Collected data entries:
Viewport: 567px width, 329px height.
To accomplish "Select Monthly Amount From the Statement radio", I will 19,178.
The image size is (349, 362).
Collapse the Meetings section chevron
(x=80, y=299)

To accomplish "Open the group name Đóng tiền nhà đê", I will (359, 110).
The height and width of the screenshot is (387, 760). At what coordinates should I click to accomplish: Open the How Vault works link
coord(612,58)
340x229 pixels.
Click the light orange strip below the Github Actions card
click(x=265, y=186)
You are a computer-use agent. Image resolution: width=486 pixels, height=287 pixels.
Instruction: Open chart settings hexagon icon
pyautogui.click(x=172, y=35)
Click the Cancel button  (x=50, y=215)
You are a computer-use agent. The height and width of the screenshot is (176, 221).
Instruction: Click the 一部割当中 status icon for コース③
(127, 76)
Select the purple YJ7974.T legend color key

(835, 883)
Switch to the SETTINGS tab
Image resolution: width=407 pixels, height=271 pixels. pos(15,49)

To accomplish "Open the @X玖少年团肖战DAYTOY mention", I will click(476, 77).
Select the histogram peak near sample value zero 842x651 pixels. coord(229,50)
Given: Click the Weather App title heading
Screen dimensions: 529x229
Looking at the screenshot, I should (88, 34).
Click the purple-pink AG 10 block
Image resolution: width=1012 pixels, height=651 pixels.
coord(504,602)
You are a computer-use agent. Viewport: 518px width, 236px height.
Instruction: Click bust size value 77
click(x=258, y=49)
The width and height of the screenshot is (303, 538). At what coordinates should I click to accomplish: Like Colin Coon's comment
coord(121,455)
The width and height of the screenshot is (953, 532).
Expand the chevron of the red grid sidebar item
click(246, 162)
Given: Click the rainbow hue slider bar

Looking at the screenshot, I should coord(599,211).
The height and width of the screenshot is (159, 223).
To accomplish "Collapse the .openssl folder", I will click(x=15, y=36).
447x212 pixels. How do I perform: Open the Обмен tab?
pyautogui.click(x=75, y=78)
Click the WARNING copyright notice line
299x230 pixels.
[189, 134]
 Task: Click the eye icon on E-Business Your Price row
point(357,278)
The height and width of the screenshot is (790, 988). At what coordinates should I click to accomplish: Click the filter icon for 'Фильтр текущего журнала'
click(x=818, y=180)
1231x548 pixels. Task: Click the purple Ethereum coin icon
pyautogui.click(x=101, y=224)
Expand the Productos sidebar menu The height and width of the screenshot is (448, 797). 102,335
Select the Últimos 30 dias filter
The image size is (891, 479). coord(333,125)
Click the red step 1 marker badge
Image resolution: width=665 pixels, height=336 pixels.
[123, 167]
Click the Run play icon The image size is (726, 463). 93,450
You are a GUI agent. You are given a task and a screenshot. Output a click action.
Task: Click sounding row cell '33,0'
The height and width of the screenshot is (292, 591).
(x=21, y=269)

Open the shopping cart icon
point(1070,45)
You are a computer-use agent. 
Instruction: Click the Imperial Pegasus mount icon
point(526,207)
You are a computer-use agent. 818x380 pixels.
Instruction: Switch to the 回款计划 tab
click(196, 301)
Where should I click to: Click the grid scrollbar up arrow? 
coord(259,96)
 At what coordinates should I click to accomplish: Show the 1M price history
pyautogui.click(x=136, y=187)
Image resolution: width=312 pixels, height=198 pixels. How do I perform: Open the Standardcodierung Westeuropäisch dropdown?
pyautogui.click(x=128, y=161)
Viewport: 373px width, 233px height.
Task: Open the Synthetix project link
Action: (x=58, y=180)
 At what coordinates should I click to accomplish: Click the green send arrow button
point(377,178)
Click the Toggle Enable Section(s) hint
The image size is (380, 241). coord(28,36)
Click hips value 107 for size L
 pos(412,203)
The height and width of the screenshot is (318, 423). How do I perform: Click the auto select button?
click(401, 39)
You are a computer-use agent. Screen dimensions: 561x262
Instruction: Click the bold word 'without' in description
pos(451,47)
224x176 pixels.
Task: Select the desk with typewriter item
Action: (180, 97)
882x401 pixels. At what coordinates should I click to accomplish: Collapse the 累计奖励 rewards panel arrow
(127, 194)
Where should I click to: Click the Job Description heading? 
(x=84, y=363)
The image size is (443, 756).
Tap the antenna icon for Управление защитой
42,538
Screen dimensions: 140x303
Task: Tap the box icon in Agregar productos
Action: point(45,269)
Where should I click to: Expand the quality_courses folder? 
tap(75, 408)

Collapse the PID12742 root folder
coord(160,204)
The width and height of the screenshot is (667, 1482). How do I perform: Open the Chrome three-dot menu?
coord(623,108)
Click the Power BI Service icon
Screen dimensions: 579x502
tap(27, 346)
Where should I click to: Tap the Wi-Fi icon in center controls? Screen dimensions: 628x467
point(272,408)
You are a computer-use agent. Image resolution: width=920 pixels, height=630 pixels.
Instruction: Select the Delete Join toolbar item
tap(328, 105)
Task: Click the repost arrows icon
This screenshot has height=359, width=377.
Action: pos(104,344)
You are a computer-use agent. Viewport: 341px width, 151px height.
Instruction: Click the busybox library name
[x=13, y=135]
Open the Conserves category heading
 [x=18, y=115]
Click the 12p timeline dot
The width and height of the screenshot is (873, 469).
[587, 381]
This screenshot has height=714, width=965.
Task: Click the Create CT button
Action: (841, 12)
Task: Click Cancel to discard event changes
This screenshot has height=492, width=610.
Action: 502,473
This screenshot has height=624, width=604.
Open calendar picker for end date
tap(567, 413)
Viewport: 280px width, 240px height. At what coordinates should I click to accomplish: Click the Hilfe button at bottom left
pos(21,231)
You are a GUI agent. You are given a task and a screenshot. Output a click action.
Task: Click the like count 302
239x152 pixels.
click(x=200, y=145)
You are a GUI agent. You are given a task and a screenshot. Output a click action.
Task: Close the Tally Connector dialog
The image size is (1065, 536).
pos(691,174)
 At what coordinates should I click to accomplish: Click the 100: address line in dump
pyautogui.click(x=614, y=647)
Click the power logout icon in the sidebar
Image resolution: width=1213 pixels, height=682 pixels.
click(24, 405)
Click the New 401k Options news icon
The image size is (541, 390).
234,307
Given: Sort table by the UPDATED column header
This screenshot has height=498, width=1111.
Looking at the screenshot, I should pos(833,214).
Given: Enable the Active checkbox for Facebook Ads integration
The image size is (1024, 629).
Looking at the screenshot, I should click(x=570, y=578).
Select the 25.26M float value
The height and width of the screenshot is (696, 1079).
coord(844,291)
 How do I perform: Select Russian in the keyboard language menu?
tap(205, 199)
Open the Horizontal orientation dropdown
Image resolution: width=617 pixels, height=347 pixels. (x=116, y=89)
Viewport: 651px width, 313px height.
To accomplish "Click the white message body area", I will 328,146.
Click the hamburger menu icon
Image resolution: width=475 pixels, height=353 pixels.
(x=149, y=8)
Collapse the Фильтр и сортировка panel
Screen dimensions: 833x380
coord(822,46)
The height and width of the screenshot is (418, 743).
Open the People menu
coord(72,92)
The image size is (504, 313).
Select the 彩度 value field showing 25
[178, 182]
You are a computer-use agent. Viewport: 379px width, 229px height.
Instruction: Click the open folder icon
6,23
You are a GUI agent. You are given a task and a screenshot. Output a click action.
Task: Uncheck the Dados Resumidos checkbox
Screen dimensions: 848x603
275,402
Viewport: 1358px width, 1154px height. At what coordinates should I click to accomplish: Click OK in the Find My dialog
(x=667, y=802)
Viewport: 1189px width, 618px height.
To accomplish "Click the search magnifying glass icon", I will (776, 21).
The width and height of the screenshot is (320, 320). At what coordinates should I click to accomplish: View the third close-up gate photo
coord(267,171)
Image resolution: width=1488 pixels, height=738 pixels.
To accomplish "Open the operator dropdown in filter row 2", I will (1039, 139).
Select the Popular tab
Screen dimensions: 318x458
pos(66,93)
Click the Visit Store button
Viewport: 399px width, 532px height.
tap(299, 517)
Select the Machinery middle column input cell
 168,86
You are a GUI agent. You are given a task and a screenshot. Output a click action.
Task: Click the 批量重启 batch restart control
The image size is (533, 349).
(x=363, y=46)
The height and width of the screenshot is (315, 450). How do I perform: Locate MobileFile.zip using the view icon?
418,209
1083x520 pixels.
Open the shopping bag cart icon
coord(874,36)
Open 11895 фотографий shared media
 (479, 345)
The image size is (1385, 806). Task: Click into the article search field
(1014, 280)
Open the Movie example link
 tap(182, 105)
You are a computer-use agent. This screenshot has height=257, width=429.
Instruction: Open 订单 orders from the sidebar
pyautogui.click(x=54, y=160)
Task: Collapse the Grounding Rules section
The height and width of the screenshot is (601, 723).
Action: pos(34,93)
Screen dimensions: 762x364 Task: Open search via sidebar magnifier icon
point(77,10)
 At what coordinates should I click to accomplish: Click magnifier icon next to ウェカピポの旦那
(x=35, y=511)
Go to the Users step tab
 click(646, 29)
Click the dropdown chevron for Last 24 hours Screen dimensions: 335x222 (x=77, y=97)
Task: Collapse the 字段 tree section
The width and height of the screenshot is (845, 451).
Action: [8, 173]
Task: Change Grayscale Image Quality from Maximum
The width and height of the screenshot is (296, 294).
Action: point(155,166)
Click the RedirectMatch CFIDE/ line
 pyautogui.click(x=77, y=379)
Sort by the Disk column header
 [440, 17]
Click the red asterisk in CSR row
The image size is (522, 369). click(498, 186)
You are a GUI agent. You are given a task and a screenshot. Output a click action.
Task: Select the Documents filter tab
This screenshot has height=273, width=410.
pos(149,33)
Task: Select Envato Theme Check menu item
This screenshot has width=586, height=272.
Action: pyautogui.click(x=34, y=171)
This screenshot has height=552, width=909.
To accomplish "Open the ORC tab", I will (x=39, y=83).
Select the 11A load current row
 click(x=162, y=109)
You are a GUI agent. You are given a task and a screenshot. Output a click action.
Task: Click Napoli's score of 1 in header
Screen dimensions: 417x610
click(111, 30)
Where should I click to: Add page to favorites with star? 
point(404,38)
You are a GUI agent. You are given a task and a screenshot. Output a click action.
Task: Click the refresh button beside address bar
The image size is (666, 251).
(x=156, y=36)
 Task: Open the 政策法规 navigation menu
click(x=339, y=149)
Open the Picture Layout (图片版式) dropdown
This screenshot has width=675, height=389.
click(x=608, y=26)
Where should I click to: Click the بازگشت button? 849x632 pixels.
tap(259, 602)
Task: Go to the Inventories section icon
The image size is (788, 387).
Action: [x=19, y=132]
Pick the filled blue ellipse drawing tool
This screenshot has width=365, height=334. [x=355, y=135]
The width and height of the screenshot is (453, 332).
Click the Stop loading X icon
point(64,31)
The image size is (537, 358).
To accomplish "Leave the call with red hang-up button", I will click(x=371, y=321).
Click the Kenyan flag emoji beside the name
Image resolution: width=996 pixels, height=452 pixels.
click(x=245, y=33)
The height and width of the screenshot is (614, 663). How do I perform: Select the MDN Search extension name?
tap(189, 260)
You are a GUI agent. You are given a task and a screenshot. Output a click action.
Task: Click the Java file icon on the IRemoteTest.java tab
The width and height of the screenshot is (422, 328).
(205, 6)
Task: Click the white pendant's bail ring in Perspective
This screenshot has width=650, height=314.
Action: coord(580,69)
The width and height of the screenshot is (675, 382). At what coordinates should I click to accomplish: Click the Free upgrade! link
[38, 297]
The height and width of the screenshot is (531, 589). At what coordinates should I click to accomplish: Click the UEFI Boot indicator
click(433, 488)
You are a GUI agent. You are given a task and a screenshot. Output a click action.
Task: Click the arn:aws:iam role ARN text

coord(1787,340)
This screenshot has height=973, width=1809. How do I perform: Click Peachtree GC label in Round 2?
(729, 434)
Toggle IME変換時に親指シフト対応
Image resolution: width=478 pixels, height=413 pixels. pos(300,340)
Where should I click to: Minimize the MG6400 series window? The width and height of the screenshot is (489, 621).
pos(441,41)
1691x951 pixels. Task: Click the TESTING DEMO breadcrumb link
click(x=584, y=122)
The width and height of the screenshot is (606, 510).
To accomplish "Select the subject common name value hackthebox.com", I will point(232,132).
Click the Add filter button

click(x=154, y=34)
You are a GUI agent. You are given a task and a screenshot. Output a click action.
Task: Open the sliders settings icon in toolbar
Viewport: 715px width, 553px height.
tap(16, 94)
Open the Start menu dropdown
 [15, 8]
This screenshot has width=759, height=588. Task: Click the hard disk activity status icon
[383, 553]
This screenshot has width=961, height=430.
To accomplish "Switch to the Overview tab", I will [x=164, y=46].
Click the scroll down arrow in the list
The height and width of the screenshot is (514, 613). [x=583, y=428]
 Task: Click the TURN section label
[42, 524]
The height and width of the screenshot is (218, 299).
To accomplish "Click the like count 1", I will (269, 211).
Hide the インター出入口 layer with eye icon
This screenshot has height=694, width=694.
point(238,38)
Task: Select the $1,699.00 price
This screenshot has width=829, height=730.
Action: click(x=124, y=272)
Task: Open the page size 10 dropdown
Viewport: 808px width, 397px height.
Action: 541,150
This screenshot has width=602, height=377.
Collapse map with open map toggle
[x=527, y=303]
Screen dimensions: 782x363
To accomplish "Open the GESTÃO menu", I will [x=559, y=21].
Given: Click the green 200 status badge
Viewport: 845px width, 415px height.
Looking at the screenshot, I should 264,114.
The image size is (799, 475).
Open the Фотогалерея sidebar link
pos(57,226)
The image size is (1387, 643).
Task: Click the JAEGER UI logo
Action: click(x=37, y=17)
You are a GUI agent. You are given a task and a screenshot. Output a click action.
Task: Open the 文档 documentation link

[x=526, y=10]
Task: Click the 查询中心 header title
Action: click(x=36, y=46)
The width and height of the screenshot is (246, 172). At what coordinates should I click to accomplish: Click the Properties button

Your assignment:
Please reproduce the lines from the line with "The height and width of the screenshot is (614, 663)." to the line with "Task: Click the white", both ends included, exactly as they appear above.

Exercise answer:
The height and width of the screenshot is (614, 663). How do I perform: Select the MDN Search extension name?
tap(189, 260)
You are a GUI agent. You are given a task and a screenshot. Output a click action.
Task: Click the Java file icon on the IRemoteTest.java tab
The width and height of the screenshot is (422, 328).
(205, 6)
Task: Click the white pendant's bail ring in Perspective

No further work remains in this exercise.